WHAT YOU HAVE TO DO. I need the records below retyped exactly.
..............................
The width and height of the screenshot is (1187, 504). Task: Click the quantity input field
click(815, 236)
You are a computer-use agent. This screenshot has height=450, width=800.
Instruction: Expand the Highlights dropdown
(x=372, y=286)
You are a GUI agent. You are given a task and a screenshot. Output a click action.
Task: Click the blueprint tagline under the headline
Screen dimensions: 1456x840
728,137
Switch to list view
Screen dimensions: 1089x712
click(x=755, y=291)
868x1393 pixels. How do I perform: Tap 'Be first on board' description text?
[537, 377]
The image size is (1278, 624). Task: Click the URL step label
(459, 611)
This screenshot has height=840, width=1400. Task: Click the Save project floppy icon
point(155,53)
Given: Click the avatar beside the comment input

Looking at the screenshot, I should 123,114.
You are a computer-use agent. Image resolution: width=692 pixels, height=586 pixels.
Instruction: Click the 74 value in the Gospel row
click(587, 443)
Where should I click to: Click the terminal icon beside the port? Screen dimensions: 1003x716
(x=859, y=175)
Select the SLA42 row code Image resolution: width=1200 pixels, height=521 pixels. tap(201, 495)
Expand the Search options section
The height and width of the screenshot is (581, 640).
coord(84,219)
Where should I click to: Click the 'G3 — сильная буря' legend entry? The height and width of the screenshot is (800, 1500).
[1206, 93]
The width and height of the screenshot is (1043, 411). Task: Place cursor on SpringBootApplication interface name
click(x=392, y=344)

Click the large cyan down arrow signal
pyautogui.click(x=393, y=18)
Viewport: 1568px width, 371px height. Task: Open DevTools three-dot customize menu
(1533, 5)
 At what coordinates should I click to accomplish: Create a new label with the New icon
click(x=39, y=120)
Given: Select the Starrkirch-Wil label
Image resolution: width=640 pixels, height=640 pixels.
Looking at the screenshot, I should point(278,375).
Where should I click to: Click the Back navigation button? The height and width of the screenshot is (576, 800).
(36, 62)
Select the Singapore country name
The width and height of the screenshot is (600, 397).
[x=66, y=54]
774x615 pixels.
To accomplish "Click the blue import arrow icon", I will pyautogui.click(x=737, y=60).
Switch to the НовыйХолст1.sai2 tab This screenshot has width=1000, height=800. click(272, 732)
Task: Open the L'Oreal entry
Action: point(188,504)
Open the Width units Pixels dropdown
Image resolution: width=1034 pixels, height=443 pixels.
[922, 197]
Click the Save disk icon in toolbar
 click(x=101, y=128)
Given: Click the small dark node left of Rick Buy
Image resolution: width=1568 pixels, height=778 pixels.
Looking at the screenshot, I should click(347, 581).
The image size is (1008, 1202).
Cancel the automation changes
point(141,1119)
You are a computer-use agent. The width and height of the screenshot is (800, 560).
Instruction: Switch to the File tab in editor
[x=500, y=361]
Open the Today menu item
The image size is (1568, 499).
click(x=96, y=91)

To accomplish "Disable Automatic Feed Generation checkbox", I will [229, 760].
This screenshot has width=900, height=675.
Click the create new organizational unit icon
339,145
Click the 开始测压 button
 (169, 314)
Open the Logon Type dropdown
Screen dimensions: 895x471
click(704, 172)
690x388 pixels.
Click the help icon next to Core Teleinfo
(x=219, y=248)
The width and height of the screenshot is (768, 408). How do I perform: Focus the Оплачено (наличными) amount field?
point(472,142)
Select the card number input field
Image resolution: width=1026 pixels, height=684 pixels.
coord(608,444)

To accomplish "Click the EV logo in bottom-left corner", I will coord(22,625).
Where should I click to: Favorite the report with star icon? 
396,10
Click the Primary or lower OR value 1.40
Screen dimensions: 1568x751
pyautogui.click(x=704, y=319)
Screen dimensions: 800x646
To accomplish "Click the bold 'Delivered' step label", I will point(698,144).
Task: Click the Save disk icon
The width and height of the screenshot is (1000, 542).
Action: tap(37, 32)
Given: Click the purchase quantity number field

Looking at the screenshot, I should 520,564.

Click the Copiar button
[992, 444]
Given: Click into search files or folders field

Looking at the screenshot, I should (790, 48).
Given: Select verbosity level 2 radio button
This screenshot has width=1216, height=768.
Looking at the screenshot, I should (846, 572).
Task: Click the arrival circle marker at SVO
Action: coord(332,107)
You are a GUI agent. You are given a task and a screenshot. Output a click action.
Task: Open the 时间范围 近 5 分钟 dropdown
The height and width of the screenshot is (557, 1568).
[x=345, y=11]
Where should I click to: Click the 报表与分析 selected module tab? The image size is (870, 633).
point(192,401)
..............................
RESPONSE.
The width and height of the screenshot is (1187, 504). Task: Click the quantity input field
click(815, 236)
You are a computer-use agent. This screenshot has height=450, width=800.
Instruction: Expand the Highlights dropdown
(x=372, y=286)
You are a GUI agent. You are given a task and a screenshot. Output a click action.
Task: Click the blueprint tagline under the headline
Screen dimensions: 1456x840
728,137
Switch to list view
Screen dimensions: 1089x712
click(x=755, y=291)
868x1393 pixels. How do I perform: Tap 'Be first on board' description text?
[537, 377]
The image size is (1278, 624). Task: Click the URL step label
(459, 611)
This screenshot has height=840, width=1400. Task: Click the Save project floppy icon
point(155,53)
Given: Click the avatar beside the comment input

Looking at the screenshot, I should 123,114.
You are a computer-use agent. Image resolution: width=692 pixels, height=586 pixels.
Instruction: Click the 74 value in the Gospel row
click(587, 443)
Where should I click to: Click the terminal icon beside the port? Screen dimensions: 1003x716
(x=859, y=175)
Select the SLA42 row code Image resolution: width=1200 pixels, height=521 pixels. tap(201, 495)
Expand the Search options section
The height and width of the screenshot is (581, 640).
coord(84,219)
Where should I click to: Click the 'G3 — сильная буря' legend entry? The height and width of the screenshot is (800, 1500).
[1206, 93]
The width and height of the screenshot is (1043, 411). Task: Place cursor on SpringBootApplication interface name
click(x=392, y=344)

Click the large cyan down arrow signal
pyautogui.click(x=393, y=18)
Viewport: 1568px width, 371px height. Task: Open DevTools three-dot customize menu
(1533, 5)
 At what coordinates should I click to accomplish: Create a new label with the New icon
click(x=39, y=120)
Given: Select the Starrkirch-Wil label
Image resolution: width=640 pixels, height=640 pixels.
Looking at the screenshot, I should point(278,375).
Where should I click to: Click the Back navigation button? The height and width of the screenshot is (576, 800).
(36, 62)
Select the Singapore country name
The width and height of the screenshot is (600, 397).
[x=66, y=54]
774x615 pixels.
To accomplish "Click the blue import arrow icon", I will pyautogui.click(x=737, y=60).
Switch to the НовыйХолст1.sai2 tab This screenshot has width=1000, height=800. click(272, 732)
Task: Open the L'Oreal entry
Action: point(188,504)
Open the Width units Pixels dropdown
Image resolution: width=1034 pixels, height=443 pixels.
[922, 197]
Click the Save disk icon in toolbar
 click(x=101, y=128)
Given: Click the small dark node left of Rick Buy
Image resolution: width=1568 pixels, height=778 pixels.
Looking at the screenshot, I should click(347, 581).
The image size is (1008, 1202).
Cancel the automation changes
point(141,1119)
You are a computer-use agent. The width and height of the screenshot is (800, 560).
Instruction: Switch to the File tab in editor
[x=500, y=361]
Open the Today menu item
The image size is (1568, 499).
click(x=96, y=91)

To accomplish "Disable Automatic Feed Generation checkbox", I will [229, 760].
This screenshot has width=900, height=675.
Click the create new organizational unit icon
339,145
Click the 开始测压 button
 (169, 314)
Open the Logon Type dropdown
Screen dimensions: 895x471
click(704, 172)
690x388 pixels.
Click the help icon next to Core Teleinfo
(x=219, y=248)
The width and height of the screenshot is (768, 408). How do I perform: Focus the Оплачено (наличными) amount field?
point(472,142)
Select the card number input field
Image resolution: width=1026 pixels, height=684 pixels.
coord(608,444)

To accomplish "Click the EV logo in bottom-left corner", I will coord(22,625).
Where should I click to: Favorite the report with star icon? 
396,10
Click the Primary or lower OR value 1.40
Screen dimensions: 1568x751
pyautogui.click(x=704, y=319)
Screen dimensions: 800x646
To accomplish "Click the bold 'Delivered' step label", I will point(698,144).
Task: Click the Save disk icon
The width and height of the screenshot is (1000, 542).
Action: tap(37, 32)
Given: Click the purchase quantity number field

Looking at the screenshot, I should 520,564.

Click the Copiar button
[992, 444]
Given: Click into search files or folders field

Looking at the screenshot, I should (790, 48).
Given: Select verbosity level 2 radio button
This screenshot has width=1216, height=768.
Looking at the screenshot, I should (846, 572).
Task: Click the arrival circle marker at SVO
Action: coord(332,107)
You are a GUI agent. You are given a task and a screenshot. Output a click action.
Task: Open the 时间范围 近 5 分钟 dropdown
The height and width of the screenshot is (557, 1568).
[x=345, y=11]
Where should I click to: Click the 报表与分析 selected module tab? The image size is (870, 633).
point(192,401)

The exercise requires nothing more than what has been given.